Définition dans Jewish Encyclopedia
Saron
SHARON
Grande plaine de Palestine, d'une altitude moyenne d'entre 280 et 300 pieds au-dessus du niveau de la mer ; bornée par le mont Carmel au nord, Jaffa au sud, les montagnes de Gilboa à l'est, et la mer Méditerranée à l'ouest. Ses principales rivières sont le Nahr al-Zarka (rivière Crocodile) et le Nahr Mafjir (le « fleuve mort » des Croisés). Le sol est fertile ; et la plaine est encore appelée « le jardin de Palestine », principalement en raison de ses lis rouges et blancs et de ses anémones.
La plaine de Sharon était célèbre dans les temps bibliques comme région pastorale (Isa. lxv. 10) ; et quelques-unes des troupeaux de David y paissaient (I Chron. xxvii. 29). La grande désolation du pays était impliquée en disant que Sharon était devenue un désert (Isa. xxxiii. 9), bien que dans le temps messianique elle doit être une bergerie pour les troupeaux (ib. lxv. 10). Le poète insiste sur la beauté des fleurs qui y fleurissent abondamment (ib. xxxv. 2) ; et la Shulammite en Cant. ii. 1 se compare à la rose de Sharon (voir Rose). La comparaison avec le Carmel (Isa. xxxv. 2) semble montrer qu'à une époque il y avait des boqueteaux dans la plaine. Josephus, en effet, parle d'un bosquet près d'Antipatris, tandis que, comme la Septante, il traduit le mot « Sharon » par « chênaie » (“Ant.” xiv. 13, § 3 ; “B. J.” i. 13, § 2).
Un autre Sharon est mentionné par Eusèbe ("Onomasticon") comme étant situé entre le mont Thabor et Tibériade. À ce Sharon on rattache parfois le passage Cant. ii. 1 ; mais l'expression « rose de Sharon » était proverbiale, et d'après Isa. xx.xv. 1 et suiv. il est évident que la rose mentionnée là fleurissait dans la plaine plus vaste. Le Talmud parle du vin produit dans ce dernier Sharon (Men. viii. 2 ; Shab. 70a), tandis que la prière du grand prêtre le Jour des Expiations, « Qu'Elohîm veille sur les habitants de Sharon, afin qu'ils ne soient pas ensevelis dans les ruines de leurs demeures » (Yer. Yoma v. 3), ne peut se référer qu'à ceux qui résidaient dans le Sharon oriental, puisque aucun tremblement de terre ne s'est produit dans la plaine occidentale.

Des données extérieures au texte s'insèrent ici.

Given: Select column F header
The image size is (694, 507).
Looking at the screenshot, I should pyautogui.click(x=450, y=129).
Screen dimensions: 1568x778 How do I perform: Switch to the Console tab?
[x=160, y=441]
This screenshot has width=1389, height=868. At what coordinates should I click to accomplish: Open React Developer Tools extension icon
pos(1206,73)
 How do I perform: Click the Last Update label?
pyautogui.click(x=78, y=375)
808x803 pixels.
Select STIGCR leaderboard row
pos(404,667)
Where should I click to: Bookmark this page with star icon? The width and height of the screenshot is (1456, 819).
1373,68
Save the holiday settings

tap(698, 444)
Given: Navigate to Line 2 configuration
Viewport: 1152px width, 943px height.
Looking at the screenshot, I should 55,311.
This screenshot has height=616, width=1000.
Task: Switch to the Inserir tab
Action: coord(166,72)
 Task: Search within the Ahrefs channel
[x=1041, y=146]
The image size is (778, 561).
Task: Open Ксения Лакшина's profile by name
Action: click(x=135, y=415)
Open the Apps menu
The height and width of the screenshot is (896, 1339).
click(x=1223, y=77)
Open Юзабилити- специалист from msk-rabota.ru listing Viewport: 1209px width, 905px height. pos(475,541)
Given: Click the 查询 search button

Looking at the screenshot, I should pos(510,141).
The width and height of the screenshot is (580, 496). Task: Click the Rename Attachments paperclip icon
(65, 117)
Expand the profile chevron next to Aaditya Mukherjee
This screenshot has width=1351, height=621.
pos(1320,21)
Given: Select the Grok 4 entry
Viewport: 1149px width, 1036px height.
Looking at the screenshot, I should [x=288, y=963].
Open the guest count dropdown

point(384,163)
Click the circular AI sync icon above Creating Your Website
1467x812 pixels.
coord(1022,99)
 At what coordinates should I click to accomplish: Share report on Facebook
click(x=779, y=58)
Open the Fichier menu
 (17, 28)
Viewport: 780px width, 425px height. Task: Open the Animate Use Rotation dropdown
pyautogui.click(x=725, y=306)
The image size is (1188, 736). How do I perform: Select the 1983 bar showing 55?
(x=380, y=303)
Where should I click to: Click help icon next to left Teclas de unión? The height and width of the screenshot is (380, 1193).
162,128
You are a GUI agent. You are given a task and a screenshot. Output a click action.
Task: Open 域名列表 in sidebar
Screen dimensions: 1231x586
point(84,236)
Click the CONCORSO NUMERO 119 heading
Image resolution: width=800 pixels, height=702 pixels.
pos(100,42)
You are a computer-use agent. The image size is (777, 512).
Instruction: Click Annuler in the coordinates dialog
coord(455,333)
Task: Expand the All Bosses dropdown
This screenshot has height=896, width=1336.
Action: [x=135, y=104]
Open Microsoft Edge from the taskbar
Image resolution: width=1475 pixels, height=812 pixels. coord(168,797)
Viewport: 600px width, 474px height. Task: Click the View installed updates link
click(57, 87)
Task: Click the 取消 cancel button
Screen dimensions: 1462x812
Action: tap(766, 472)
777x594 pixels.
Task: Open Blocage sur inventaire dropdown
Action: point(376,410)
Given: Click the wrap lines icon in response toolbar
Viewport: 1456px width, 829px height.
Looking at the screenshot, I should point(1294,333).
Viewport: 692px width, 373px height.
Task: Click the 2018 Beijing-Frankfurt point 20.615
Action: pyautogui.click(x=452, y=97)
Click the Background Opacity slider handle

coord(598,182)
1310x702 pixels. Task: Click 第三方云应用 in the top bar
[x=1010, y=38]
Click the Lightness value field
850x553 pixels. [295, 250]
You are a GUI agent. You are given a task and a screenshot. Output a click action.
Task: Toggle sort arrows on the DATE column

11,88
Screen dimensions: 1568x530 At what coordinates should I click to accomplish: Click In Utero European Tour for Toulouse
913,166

L'affirmation d'Eusèbe concernant un Sharon situé en Galilée est confirmée par l'existence du moderne Sarona.
En Josh. xii. 18 le roi de Sharon est énuméré parmi les trente et un rois vaincus par les Israélites. Le « Sharon » mentionné en I Chron. v. 16 paraît être le nom d'une ville dans le territoire de Gad.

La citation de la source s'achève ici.